Today we’d like to introduce you to Haley Fonfa.
Thanks for sharing your story with us Haley. So, let’s start at the beginning and we can move on from there.
Never in my life did I imagine calling myself an artist. This thought changed completely about four years ago, during my freshman year of college. I was undeclared and unsure as to who I really was, who I wanted to be and why I was here. During my free time outside of class, I painted my roommates, as well as different underground musical artists I supported. Their constant support and encouragement made me rethink how I was spending my time and what I was really working towards. I decided I could no longer waste any time being afraid or worrying about the future and should just live for today. I changed my major to fine arts, began to take myself and my art more seriously, and actually consider my career to be an artist.
I believe every day, every second really, we are changing and evolving. The art I was making when I first started is so different from the art I am creating today. When I first started creating I used it as an outlet for creative expression, healing and fun of course. As time went by, art became a huge part of me and who I am as a person. This undying newfound passion had me painting 12 hours at a time, not even getting up to eat or go to the bathroom. I get chills thinking about my first days realizing art was my passion because it really helped me see my life more clearly and gave me reason and purpose. I think it’s difficult to realize your purpose in life and believe you can influence or make a difference but I believe art truly gave me that power. Being an artist made me also realize the influence of collaboration and connecting with other artists.

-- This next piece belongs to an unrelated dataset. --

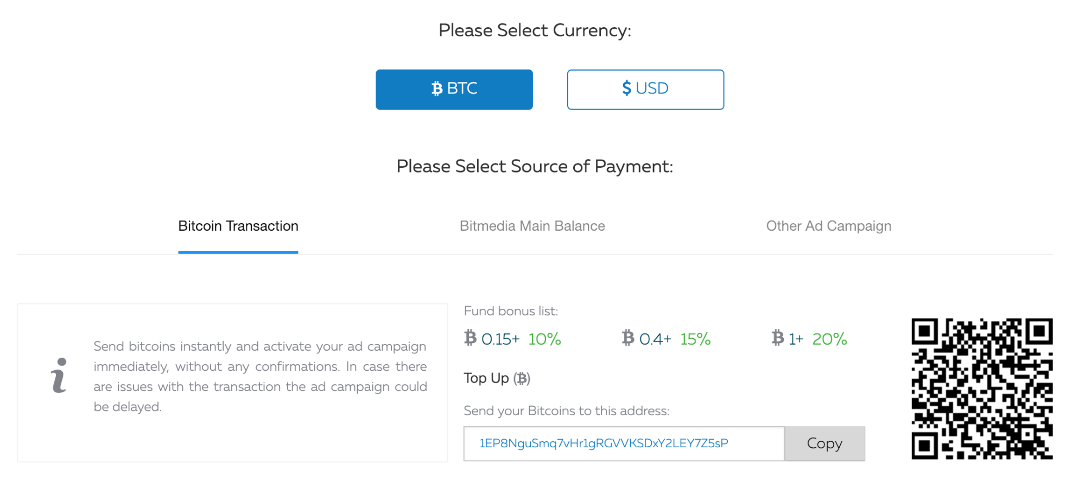This screenshot has width=1085, height=482.
Task: Click the dollar sign in USD button
Action: [627, 88]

At the beginning of 2018, I hosted my first art exhibition, “Creations & Libations: A Womxn’s Art Exhibition.” I started curating exhibitions because I wanted to offer a bigger platform to womxn artists, artists of color, artists of the LGBTQ+ community, and really all marginalized artists who deserve to have their voices heard. My mission as a curator is to offer a safe, welcoming space to all artists as well as bring together different communities to appreciate and celebrate art. Social justice while giving back to the community is really close to my heart and the reason why all of my shows donate to a non-profit organization.
One of my biggest supporters for both my art and my shows was my older brother, Brett. He passed away March 2018 really suddenly and unexpectedly. He was the coolest person; a creative writer, musician, artist, and collector who always encouraged everyone around him to follow their dreams and live life with meaning. I am still in shock and coping with his death however he really inspires and motivates everything I do; my shows and work will forever be in honor of him.

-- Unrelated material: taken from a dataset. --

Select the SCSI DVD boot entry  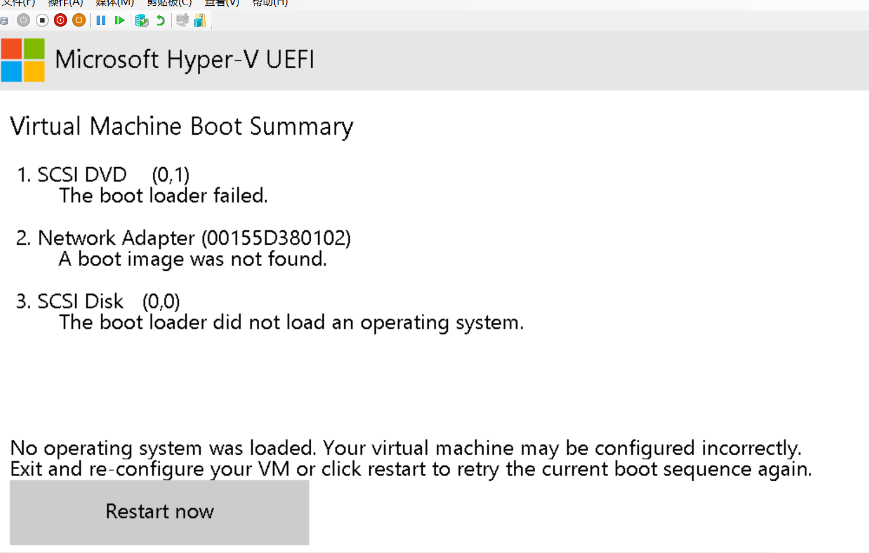[x=104, y=175]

Overall, has it been relatively smooth? If not, what were some of the struggles along the way?
As a womxn, in general, you are looked at and valued different. Womxn have never received the recognition and platforms they deserve, specifically womxn of color as well as members of the LGBTQ+ community. I think its especially difficult for a womxn to establish themselves as an artist or businessperson because their looks, beliefs, and actions are always taken into account. It’s evident that womxn have to look and act a certain way to be accepted in society. This thinking needs to change and WE are currently changing it. With more and more successful businesswomxn out there thriving and taking leadership roles, these old views will have to change with the immense growth that is happening simultaneously.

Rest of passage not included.